Biosynthesis of lipid-linked oligosaccharides in embryonic liver. Glucosylation of mannose containing dolichyl diphosphate oligosaccharide.

A maximum rate of dolichyl phosphate [14C]glucose synthesis from 55-day embryos was achieved at 16 nM concentration of exogenous dolichyl phosphate and exceeded about 3 times that without addition of dolichyl phosphate. The highest values of [14C]glucose incorporation from UDP-[14C]glucose into dolichyl phosphate [14C]glucose, dolichyl diphosphate [14C]Glc-oligosaccharides and protein were reached at 5 min time point of incubation of liver microsomes both from embryos and sows. The radioactive incorporation into proteins was about 7-fold higher in liver microsomes from sows compared to that from embryos, probably due to the greater content of acceptor proteins in microsomes from sows.
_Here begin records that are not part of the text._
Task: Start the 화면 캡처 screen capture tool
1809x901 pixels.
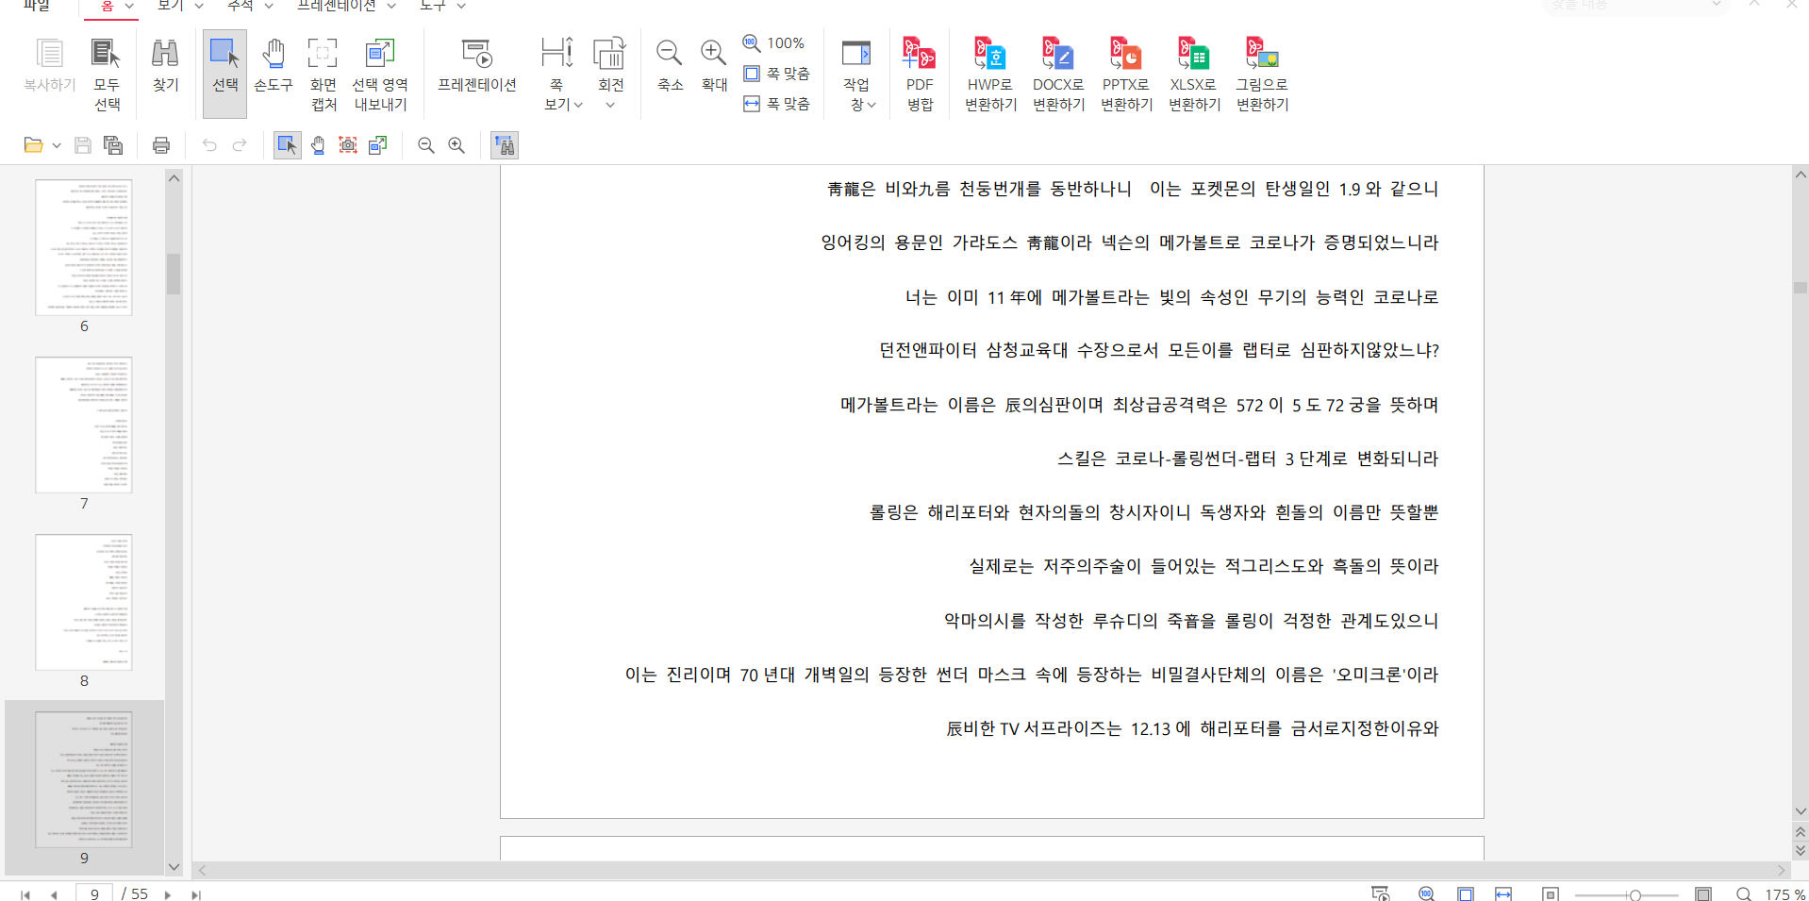Action: coord(323,74)
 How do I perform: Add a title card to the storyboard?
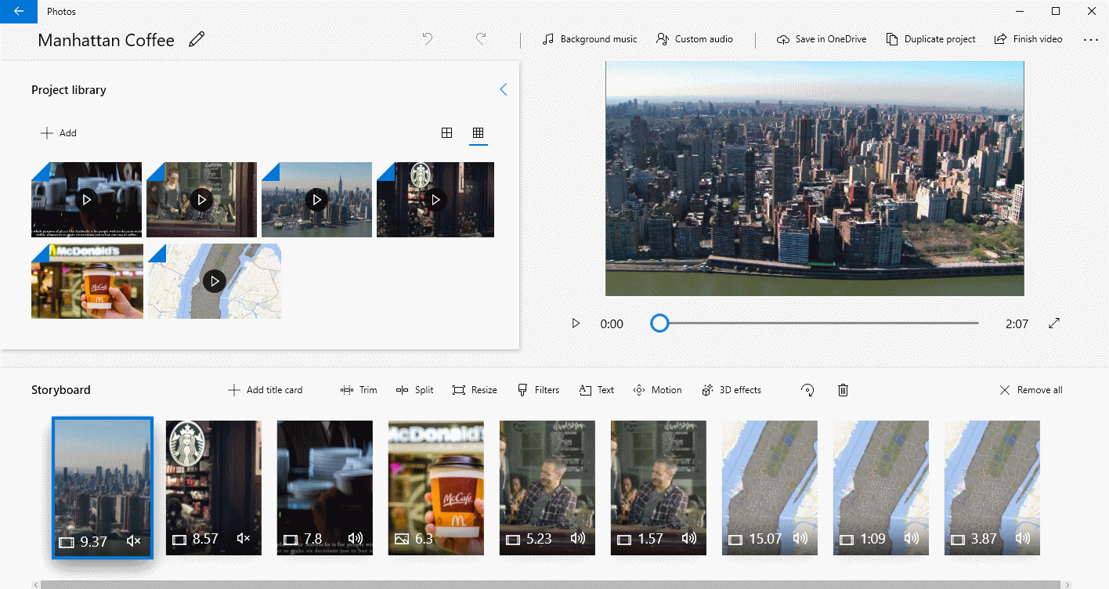[x=265, y=389]
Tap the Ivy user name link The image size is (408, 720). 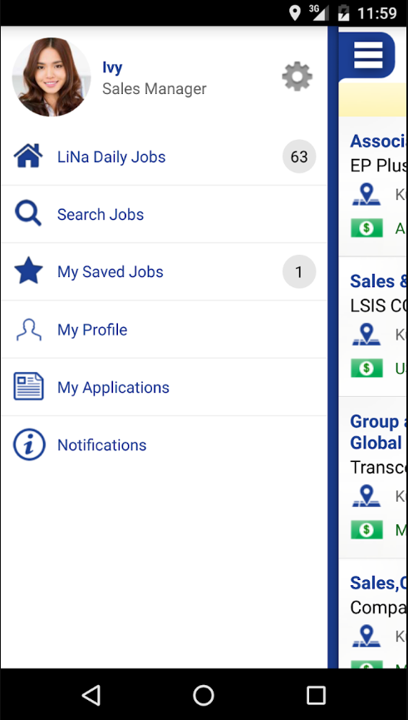tap(112, 67)

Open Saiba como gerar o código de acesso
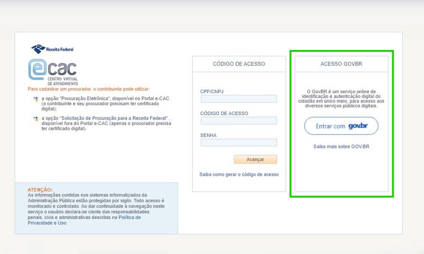pyautogui.click(x=239, y=175)
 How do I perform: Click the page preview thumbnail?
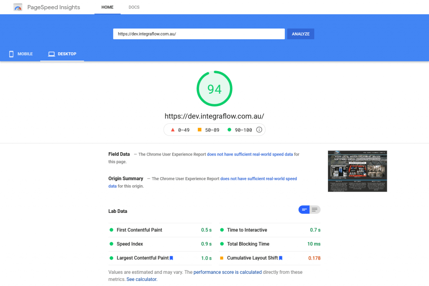pos(357,171)
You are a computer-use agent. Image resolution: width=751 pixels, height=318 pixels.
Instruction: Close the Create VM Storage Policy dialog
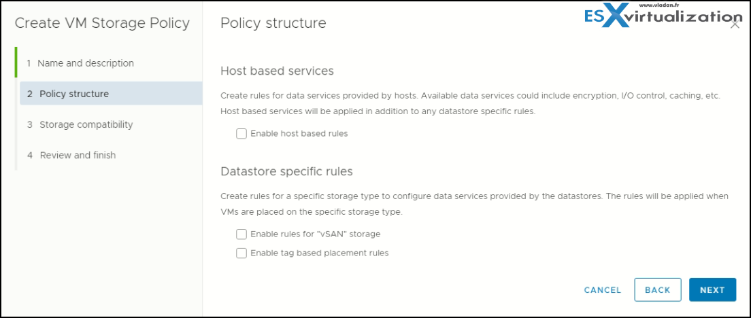pos(734,25)
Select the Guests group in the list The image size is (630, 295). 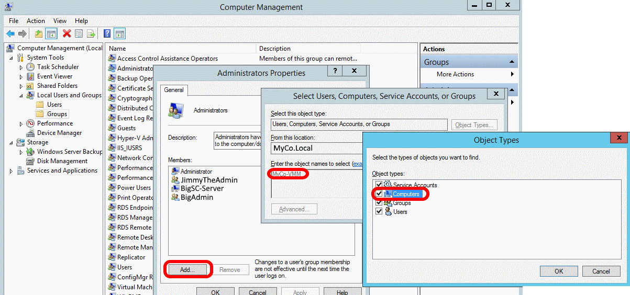click(x=126, y=128)

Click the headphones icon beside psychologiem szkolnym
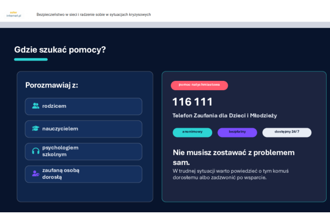[36, 151]
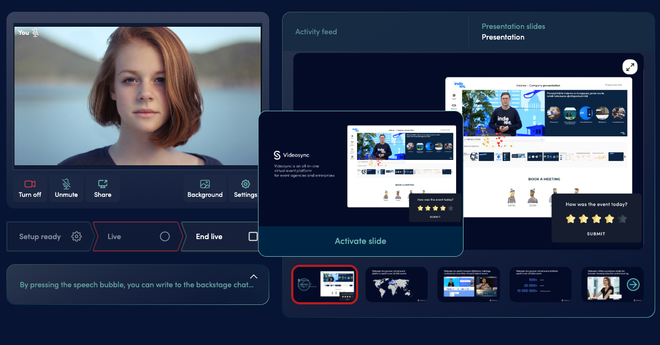Unmute the microphone

(x=66, y=188)
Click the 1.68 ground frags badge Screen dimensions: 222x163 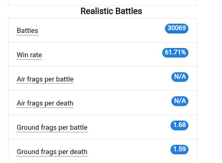[179, 125]
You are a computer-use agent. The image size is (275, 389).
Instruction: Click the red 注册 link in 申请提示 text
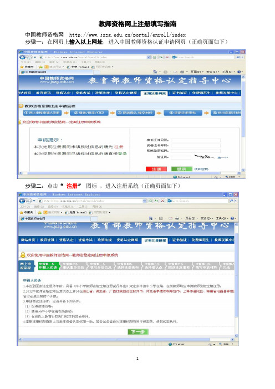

The enzymatic transfer of Glc3-oligosaccharide from a lipid carrier to endogenous protein acceptor in microsomes from pig embryonic and adult livers was considerably faster than the removal of glucose residues during the initial stages of processing of protein-bound oligosaccharides. One labelled compound was discovered in the CHCl3-CH3OH-H2O (1:1:0.3, by vol) extract after incubation of liver microsomes from embryos and sows with UDP-[14C]glucose. On the basis of its mobility on the chromatogram it appears to be GlcNAc2Man9Glc3.